What is being asked: Can you duplicate the listing that follows, every line exactly as it appears?

Data extract:
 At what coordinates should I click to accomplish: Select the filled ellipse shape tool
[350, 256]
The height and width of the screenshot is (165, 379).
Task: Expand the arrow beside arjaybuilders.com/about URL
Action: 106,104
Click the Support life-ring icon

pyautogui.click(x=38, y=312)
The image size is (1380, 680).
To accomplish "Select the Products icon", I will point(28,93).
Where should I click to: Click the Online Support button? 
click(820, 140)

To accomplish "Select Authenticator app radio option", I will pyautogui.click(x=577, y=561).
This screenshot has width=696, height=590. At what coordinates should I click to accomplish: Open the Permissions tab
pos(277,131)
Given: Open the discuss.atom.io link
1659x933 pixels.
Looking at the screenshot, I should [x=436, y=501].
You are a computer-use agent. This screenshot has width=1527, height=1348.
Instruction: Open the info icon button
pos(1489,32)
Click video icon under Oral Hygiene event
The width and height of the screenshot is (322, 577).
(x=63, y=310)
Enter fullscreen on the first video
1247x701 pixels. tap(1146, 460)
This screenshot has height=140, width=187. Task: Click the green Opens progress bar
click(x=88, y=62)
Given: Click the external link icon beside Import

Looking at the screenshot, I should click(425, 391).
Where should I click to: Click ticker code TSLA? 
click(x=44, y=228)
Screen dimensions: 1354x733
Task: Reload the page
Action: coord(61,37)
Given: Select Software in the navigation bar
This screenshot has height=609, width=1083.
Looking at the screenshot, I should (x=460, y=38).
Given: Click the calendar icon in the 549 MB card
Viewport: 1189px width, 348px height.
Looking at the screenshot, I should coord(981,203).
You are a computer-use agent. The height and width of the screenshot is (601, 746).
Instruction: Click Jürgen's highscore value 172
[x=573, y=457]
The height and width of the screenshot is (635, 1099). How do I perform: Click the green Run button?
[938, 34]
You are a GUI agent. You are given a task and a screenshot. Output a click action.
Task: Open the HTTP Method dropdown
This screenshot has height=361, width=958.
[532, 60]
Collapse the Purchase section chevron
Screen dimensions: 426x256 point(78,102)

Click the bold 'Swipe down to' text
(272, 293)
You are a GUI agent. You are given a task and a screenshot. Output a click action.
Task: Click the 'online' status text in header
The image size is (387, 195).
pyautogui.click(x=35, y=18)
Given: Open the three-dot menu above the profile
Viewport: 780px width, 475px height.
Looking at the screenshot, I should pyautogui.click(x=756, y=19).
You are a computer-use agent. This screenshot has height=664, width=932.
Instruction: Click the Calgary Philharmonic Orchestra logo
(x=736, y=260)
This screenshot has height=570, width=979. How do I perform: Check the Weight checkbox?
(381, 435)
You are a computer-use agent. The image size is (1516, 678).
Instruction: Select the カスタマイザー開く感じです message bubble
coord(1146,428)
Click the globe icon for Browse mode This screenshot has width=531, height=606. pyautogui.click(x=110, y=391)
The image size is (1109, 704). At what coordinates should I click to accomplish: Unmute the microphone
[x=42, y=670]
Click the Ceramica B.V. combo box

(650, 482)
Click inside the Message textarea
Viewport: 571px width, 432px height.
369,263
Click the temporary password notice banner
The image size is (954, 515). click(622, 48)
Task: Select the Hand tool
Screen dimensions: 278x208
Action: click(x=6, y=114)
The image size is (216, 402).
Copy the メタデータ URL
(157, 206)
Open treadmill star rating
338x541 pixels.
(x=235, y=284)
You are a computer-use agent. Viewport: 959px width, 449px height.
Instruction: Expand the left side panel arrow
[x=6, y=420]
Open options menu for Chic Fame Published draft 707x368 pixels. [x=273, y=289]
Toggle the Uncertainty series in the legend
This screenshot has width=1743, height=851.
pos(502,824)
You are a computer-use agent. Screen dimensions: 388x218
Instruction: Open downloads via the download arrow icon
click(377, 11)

Exercise solution:
 At what coordinates should I click to accomplish: Select the filled ellipse shape tool
[350, 256]
The height and width of the screenshot is (165, 379).
Task: Expand the arrow beside arjaybuilders.com/about URL
Action: 106,104
Click the Support life-ring icon

pyautogui.click(x=38, y=312)
The image size is (1380, 680).
To accomplish "Select the Products icon", I will point(28,93).
Where should I click to: Click the Online Support button? 
click(820, 140)

To accomplish "Select Authenticator app radio option", I will pyautogui.click(x=577, y=561).
This screenshot has width=696, height=590. At what coordinates should I click to accomplish: Open the Permissions tab
pos(277,131)
Given: Open the discuss.atom.io link
1659x933 pixels.
Looking at the screenshot, I should [x=436, y=501].
You are a computer-use agent. This screenshot has width=1527, height=1348.
Instruction: Open the info icon button
pos(1489,32)
Click video icon under Oral Hygiene event
The width and height of the screenshot is (322, 577).
(x=63, y=310)
Enter fullscreen on the first video
1247x701 pixels. tap(1146, 460)
This screenshot has height=140, width=187. Task: Click the green Opens progress bar
click(x=88, y=62)
Given: Click the external link icon beside Import

Looking at the screenshot, I should click(425, 391).
Where should I click to: Click ticker code TSLA? 
click(x=44, y=228)
Screen dimensions: 1354x733
Task: Reload the page
Action: coord(61,37)
Given: Select Software in the navigation bar
This screenshot has height=609, width=1083.
Looking at the screenshot, I should (x=460, y=38).
Given: Click the calendar icon in the 549 MB card
Viewport: 1189px width, 348px height.
Looking at the screenshot, I should coord(981,203).
You are a computer-use agent. The height and width of the screenshot is (601, 746).
Instruction: Click Jürgen's highscore value 172
[x=573, y=457]
The height and width of the screenshot is (635, 1099). How do I perform: Click the green Run button?
[938, 34]
You are a GUI agent. You are given a task and a screenshot. Output a click action.
Task: Open the HTTP Method dropdown
This screenshot has height=361, width=958.
[532, 60]
Collapse the Purchase section chevron
Screen dimensions: 426x256 point(78,102)

Click the bold 'Swipe down to' text
(272, 293)
You are a GUI agent. You are given a task and a screenshot. Output a click action.
Task: Click the 'online' status text in header
The image size is (387, 195).
pyautogui.click(x=35, y=18)
Given: Open the three-dot menu above the profile
Viewport: 780px width, 475px height.
Looking at the screenshot, I should pyautogui.click(x=756, y=19).
You are a computer-use agent. This screenshot has height=664, width=932.
Instruction: Click the Calgary Philharmonic Orchestra logo
(x=736, y=260)
This screenshot has height=570, width=979. How do I perform: Check the Weight checkbox?
(381, 435)
You are a computer-use agent. The image size is (1516, 678).
Instruction: Select the カスタマイザー開く感じです message bubble
coord(1146,428)
Click the globe icon for Browse mode This screenshot has width=531, height=606. pyautogui.click(x=110, y=391)
The image size is (1109, 704). At what coordinates should I click to accomplish: Unmute the microphone
[x=42, y=670]
Click the Ceramica B.V. combo box

(650, 482)
Click inside the Message textarea
Viewport: 571px width, 432px height.
369,263
Click the temporary password notice banner
The image size is (954, 515). click(622, 48)
Task: Select the Hand tool
Screen dimensions: 278x208
Action: click(x=6, y=114)
The image size is (216, 402).
Copy the メタデータ URL
(157, 206)
Open treadmill star rating
338x541 pixels.
(x=235, y=284)
You are a computer-use agent. Viewport: 959px width, 449px height.
Instruction: Expand the left side panel arrow
[x=6, y=420]
Open options menu for Chic Fame Published draft 707x368 pixels. [x=273, y=289]
Toggle the Uncertainty series in the legend
This screenshot has width=1743, height=851.
pos(502,824)
You are a computer-use agent. Screen dimensions: 388x218
Instruction: Open downloads via the download arrow icon
click(377, 11)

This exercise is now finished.